16 Şub 2009

Aşk Anları...

16 Şubat 2009




Her şeyden sıkıldığımız günler olur hani… Hiçbir şey yapmak istemeyiz o zamanlarda… Sürekli, zevk alarak yaptıklarımız artık işkence gibidir, kalkıp bir yere gidemeyiz, çok zor gelir… Yorganımızın altında gereksiz dönüşler yaparız, dünyanın hızıyla yarışırız… Televizyonun karşısında değişik pozisyonlarda otururken algısızca değiştiririz kanalları, ne seyrettiğimizin farkına varmayız durduğumuz sırada… Buzdolabının içindekileri ezberlediğimiz halde, gözden kaçırdığımız bir şey olup olmadığına defalarca bakarız, hiç birini çekmez canımız… Bilgisayarın karşısına otururuz, normal bir zamanda saatlerimizi geçirebilecekken, yapacak bir şey bulamayız… Yatağımıza geri döneriz, gözlerimizi kapatırız, açılır… Bu durumdan kurtulmak için dualar ederiz, ağlamaklıyızdır, bir yandan da sırıtırız… Ve vardır bunun bir çözümü… “O”… Eğer şu an burada, normalde en mutlu olduğumuz yer olan evimizde olmasaydık, yanında olmak isteyeceğimiz kişidir “O”… Bütün bu yapılan saçmalıkların sebebi olan da “O”dur… Ama tek düşündüğümüz, bir an önce gelip bizi bu durumdan kurtarmasıdır… Neden böyle davrandığımızı çok iyi biliyoruzdur aslında ama kendimizi bu şekilde görmek tuhaf geldiğinden, sebep ararız kafamızda bir yerlerde… Ama sebep kafamızda değildir bunu da biliriz… Telefon hep elimizdedir, aramak isteriz ama yapamayız, bir şey engeller bunu yapmamızı… Yoksa bencillik yapıp “O”nun aramasını mı bekliyoruzdur?
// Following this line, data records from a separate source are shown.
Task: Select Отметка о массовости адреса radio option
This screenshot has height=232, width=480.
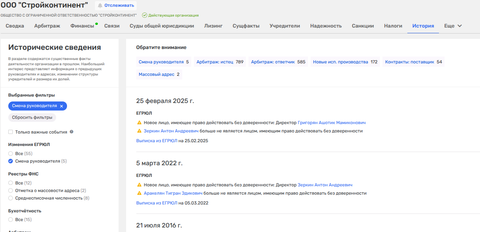Action: pyautogui.click(x=11, y=191)
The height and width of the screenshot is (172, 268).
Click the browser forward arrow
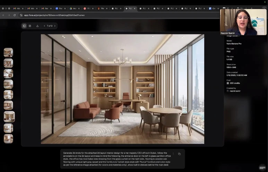click(x=9, y=15)
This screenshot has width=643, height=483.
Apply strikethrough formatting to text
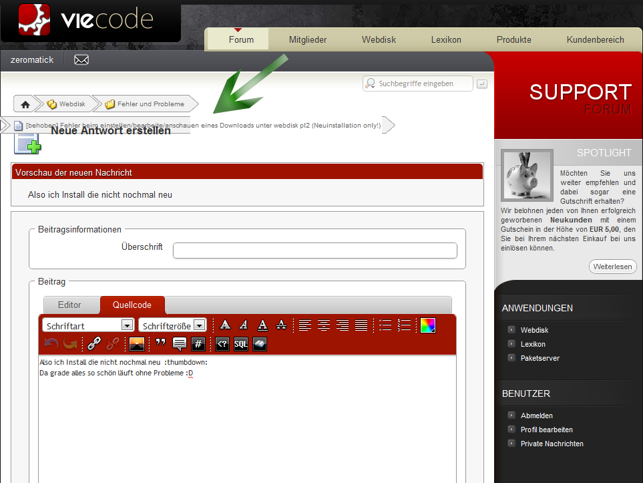[x=281, y=325]
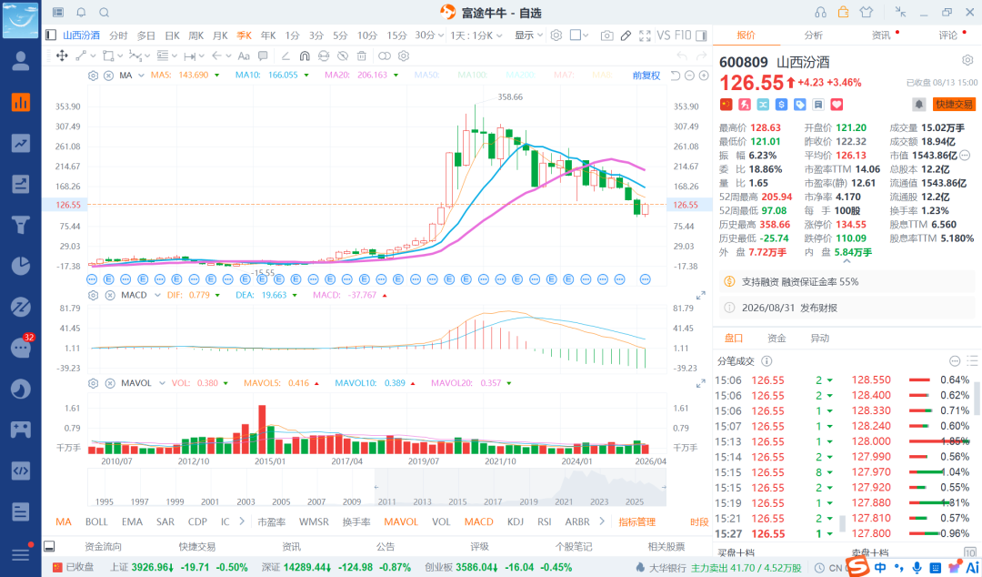Click the price alert bell icon
This screenshot has width=982, height=577.
click(x=918, y=104)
Belki de… Telefon çalar ve arayanın ondan başkası olması olasılığı aklımızın ucundan geçmemiştir, yıkılırız… En sevdiğimiz arkadaşımız da olsa telefonun diğer ucundaki, bir an önce kapatmanın yollarını ararız, bu yolun da hangi kelimelerden geçtiğini bulamayız ve konuşma uzadıkça bu esnada onun aradığı ve ulaşamadığı düşüncesine kapılırız… Gözlerimizi telefona, dışarıdan bakılsa komik sayılabilecek şekilde diktiğimiz sırada kapı çalar… Ama biz telefon beklemekteyizdir… Kapının arkasındaki kişinin, bugün bizimle aynı saçmalıkları yaşamış olan biri olacağını düşünmemişizdir, hazırlıksızızdır, saçımızın bir kısmı havadadır, iç çamaşırımızın sökülmüş kısmından ipler sarkmaktadır ve açarız kapıyı o halde… Hayır olamaz! Böyle bir karşılaşma hiç hayal etmemiştik ki biz… Bir şeyler geveleriz, ama o anlar anlaşılmaz cümlelerimizi… Gün bitince aşka teşekkür ederiz; kurtarmıştır bizi bu karmaşık saçmalıklardan… Ve gece başlamıştır teşekkürümüzün ardından… Sarılırız aşka sımsıkı… Sonra aşkı çekeriz içimize ve tutarız nefesimizi sonsuza dek…

7 YoRuM:

Adsız dedi ki...

çok hoş bir yazı olmuş yüreğine emeğine sağlık

efsa dedi ki...

off bırak gelmesini bir telefona bile razı olduğumuz anlar oluyor. ama elimize kalan hiçbişiy yok :( yani elime...

beenmaya dedi ki...

keşke hep öyle içimizde kalsa bir nefesmişcesine çektiğimiz gibi...

bariisss dedi ki...

/DIAGONAL/: Teşekkürler...

/efsa/: Umutsuz olmamak lazım... Bazen gerçekleşmeyecek olsa bile rahatlatabiliyor insanı umutlar...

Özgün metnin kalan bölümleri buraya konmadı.